Cut down like those fighting for freedom

The western journalists who came to Hungary in droves during the 1956 Revolution did not shy away from putting their lives in danger to get a good story. Despite this, and probably due to the effective military escorts they received, the only foreign reporter to lose his life during the revolution was the Franco-Swiss photojournalist Jean Pierre Pedrazzini.

Pedrazzini began working for the Paris Match in 1948. As part of his work, he photographed the Indochina Wars and had also been to the North Pole. In the summer of 1956, Pedrazzini went on a road trip through the Soviet Union together with another journalist and their wives, driving from Moscow to Georgia. It was during this trip that he saw how things were simply not functioning properly within the communist countries. Perhaps this insight provided him with the inspiration to travel to Hungary during the revolution.

Pedrazzini arrived to Hungary on October 28th, 1956 with his colleague Paul Matthias, who was of Hungarian descent. Their first report was a series of photographs about the burial of the victims of the Mosonmagyaróvár massacre. The siege of the Budapest Communist Party headquarters at Köztársaság Square occurred two days later, and Pedrazzini quickly made his way to the scene when he heard about it. There were plenty of foreign photojournalists at the square that day, such as Mario de Biasi who worked for the Italian Epoca magazine. Also John Sadovy, a photographer for Life, who took the infamous series of photographs of the summary execution of several secret policemen which were then published in a special issue and soon made their way around the world. Tim Foote, another photojournalist for Life who was also present, was shot in the hand during the melee.

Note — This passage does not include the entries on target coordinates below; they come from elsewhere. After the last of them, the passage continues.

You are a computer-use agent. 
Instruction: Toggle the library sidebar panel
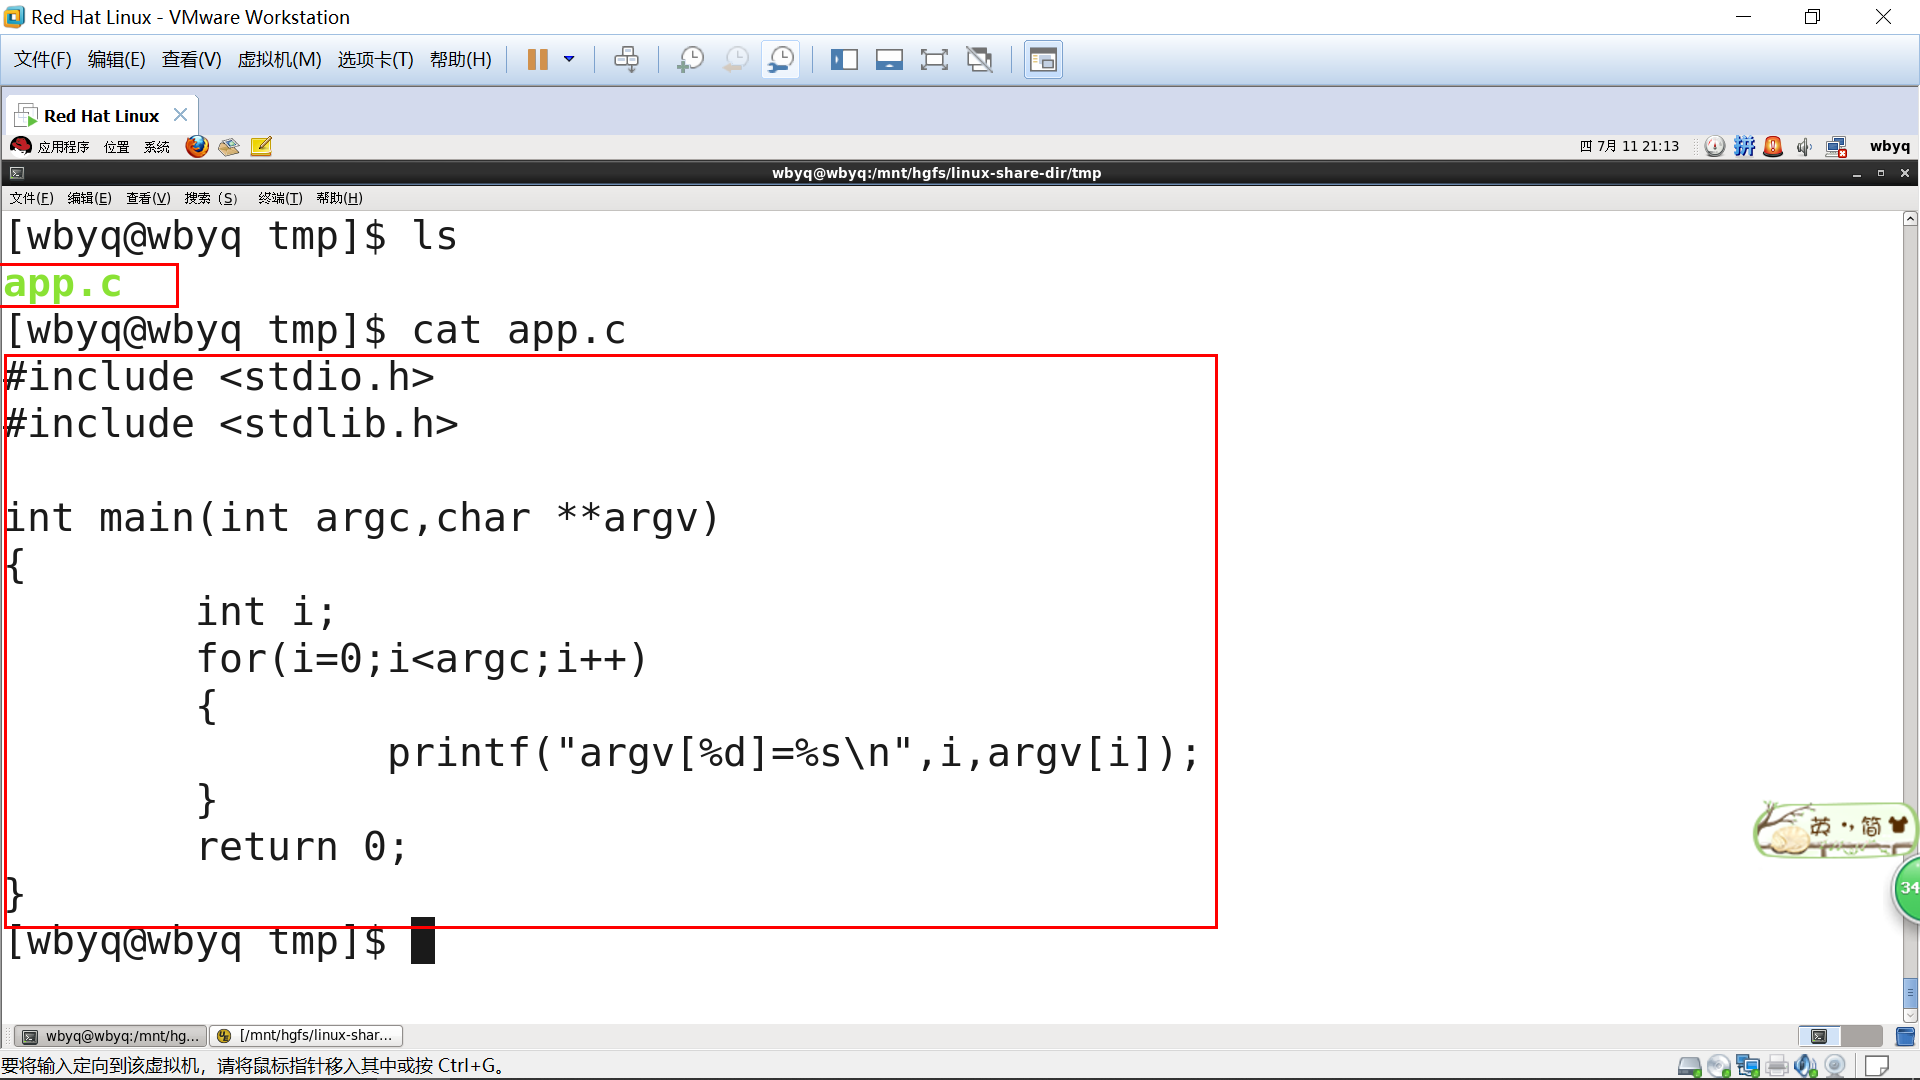tap(844, 60)
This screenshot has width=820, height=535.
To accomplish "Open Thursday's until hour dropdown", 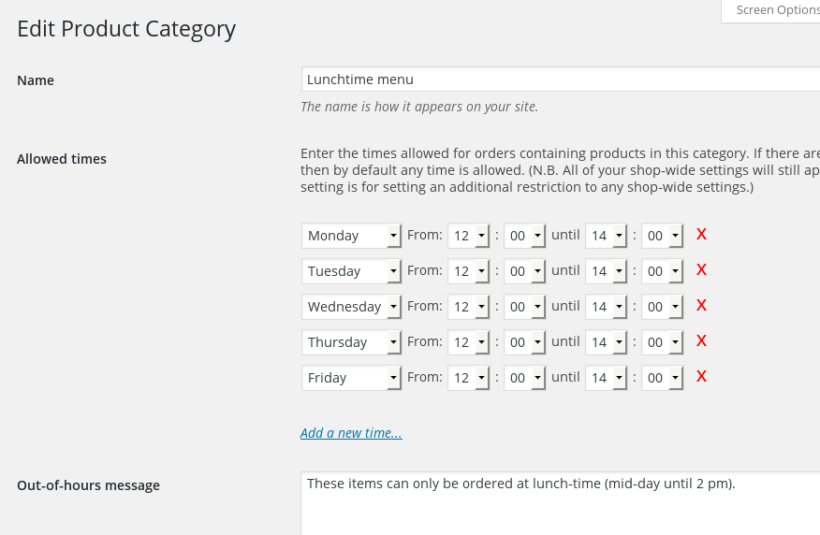I will pos(606,342).
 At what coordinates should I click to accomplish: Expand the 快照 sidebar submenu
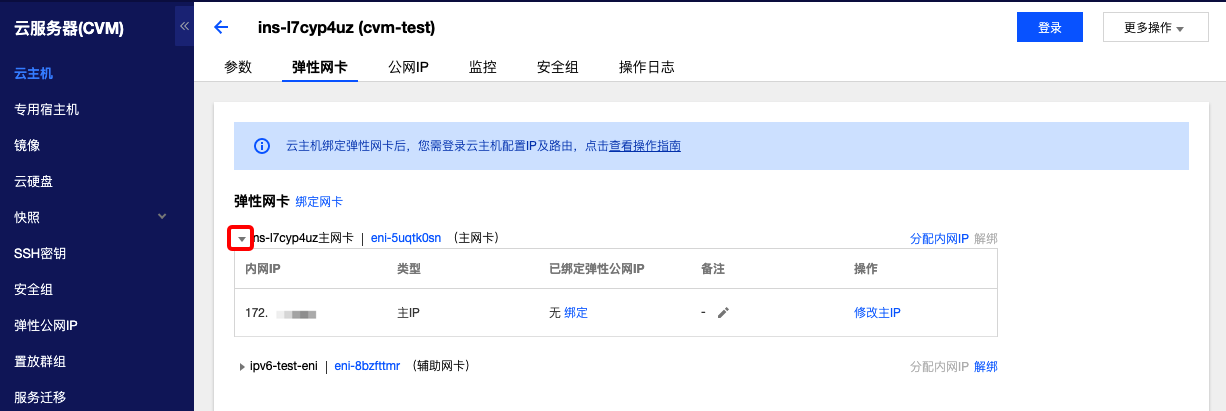click(x=162, y=216)
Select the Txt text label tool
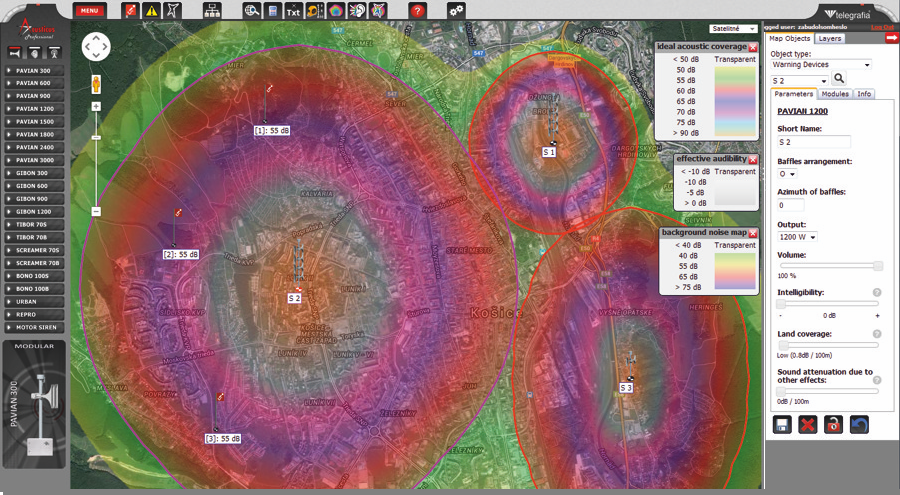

Foote was still lucky in comparison to Pedrazzini, however, who was struck by a round of bullets in his torso and leg, most likely from a machine gun in one of the tanks. Both of the injured were then transported to the Péterfy Sándor Street Hospital nearby to be treated. While Foote’s injury was not life-threatening, Pedrazzini was taken in for surgery immediately, but his injuries proved to be critical. On October 31st, an Italian convoy left Budapest for Vienna and also took Pedrazzini and his surgeon brother-in-law, so that Pedrazzini could be transported back to France for additional surgery. An Austrian medical aircraft then flew the dying Pedrazzini to Paris on November 3rd, but the surgery could not be performed owing to his deteriorating health. The photojournalist died on November 7th, the only foreign reporter to die from injuries sustained during the 1956 Revolution.

He was only 29, cut down early in his life like so many of those he had come to photograph in their fight for freedom.